I love their Chicken Cutlet Curry. I am even sighting as I write these. I love the thinness and crispiness of the cutlet and the richness of the curry. I have also tried the pork and fish cutlet versions and like them too.
Do you think I was going to leave fried chicken off the list? No way!
On Anzu, you can get Karagee Chicken (Japanese fried chicken) by itself, on a rice bowl or combo. You can add dipping sauces such as mayo, sriracha aioli or ponzu. I promise this chicken is finger-licking delicious.
They serve burgers, hot dogs, curry, loco moco, and ginger pork too. I have not tried those dishes but I have heard people raving about them.
Mizu 212 Degrees
I need to include this Sawtelle restaurant because, first, it is a style we have not discuss and second, it is so exquisite!
This is Shabu-Shabu restaurants is known for serving prime beef, free-range chicken, and organic vegetables. If you are not familiar with the concept, you order several plates of raw ingredients, cook them by boiling them on a flavorful broth and dip it in a ponzu sauce before eating it. You can add garlic, scallions or yuzu to the sauce to enhance the flavor.

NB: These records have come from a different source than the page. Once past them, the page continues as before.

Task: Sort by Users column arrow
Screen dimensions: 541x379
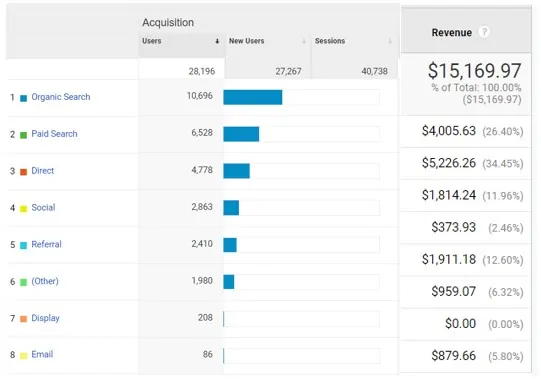Action: click(217, 41)
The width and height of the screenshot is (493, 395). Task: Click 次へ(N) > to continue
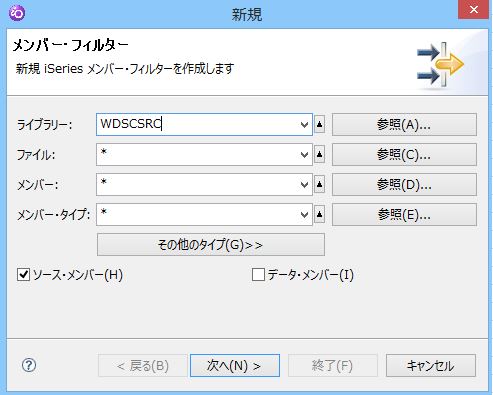click(x=235, y=366)

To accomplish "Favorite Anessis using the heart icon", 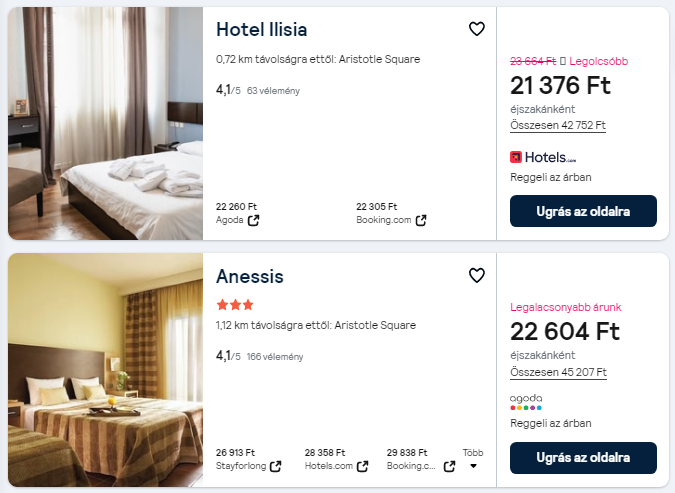I will [x=477, y=275].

The Prix price for lunch is around $25.
Sushi purists, you will have to forgive me. I enjoy the Americanized version of sushi. You know what I am talking about: rolls topped with heavy creams or made with a base of fried rice (maybe that is too much).
Anyway, some of Sawtelle’s sushi joints cater to college students or late night owls. That can only mean one thing: sushi rolls and other popular Japanese dishes at dirt cheap prices.

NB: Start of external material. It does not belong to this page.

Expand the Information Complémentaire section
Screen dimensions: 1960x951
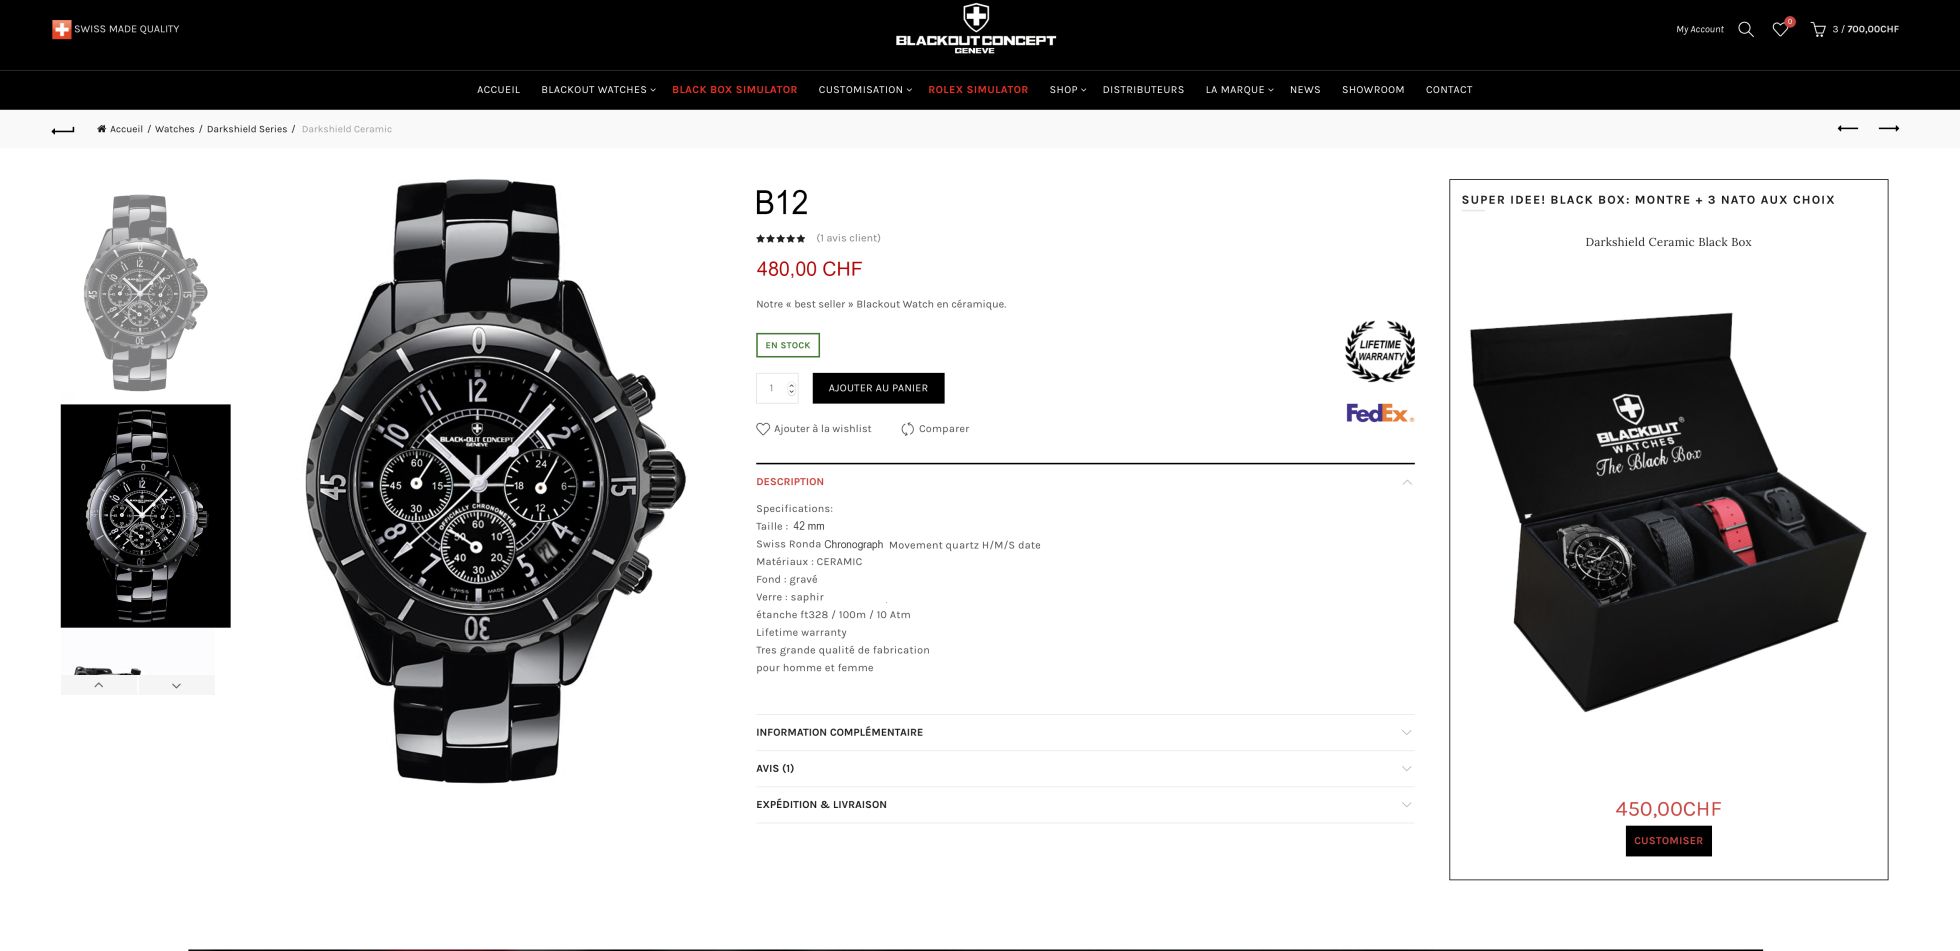(1085, 732)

For example, Sushi Stop sells most of its items for less than three dollars. There is a good selection of specialty rolls, mini bowls, udon, salads, and appetizers. For the price, there is not a lot of room for complaining (Yelp users give the place four stars).
Kura is a revolving sushi bar (it is a chain with other locations). At about $3 each plate, it is a good place to try several things (they have 30+ options). The other cool thing is that you can order sides such as chicken wings, ramen and teriyaki from a screen and the item will arrive in a capsule to your seat.
If you are craving ice cream, you have to visit Blockheads. Now, this is not your ordinary ice cream or frozen yogurt parlor. What they serve can be described as a mix of ice cream and shave ice.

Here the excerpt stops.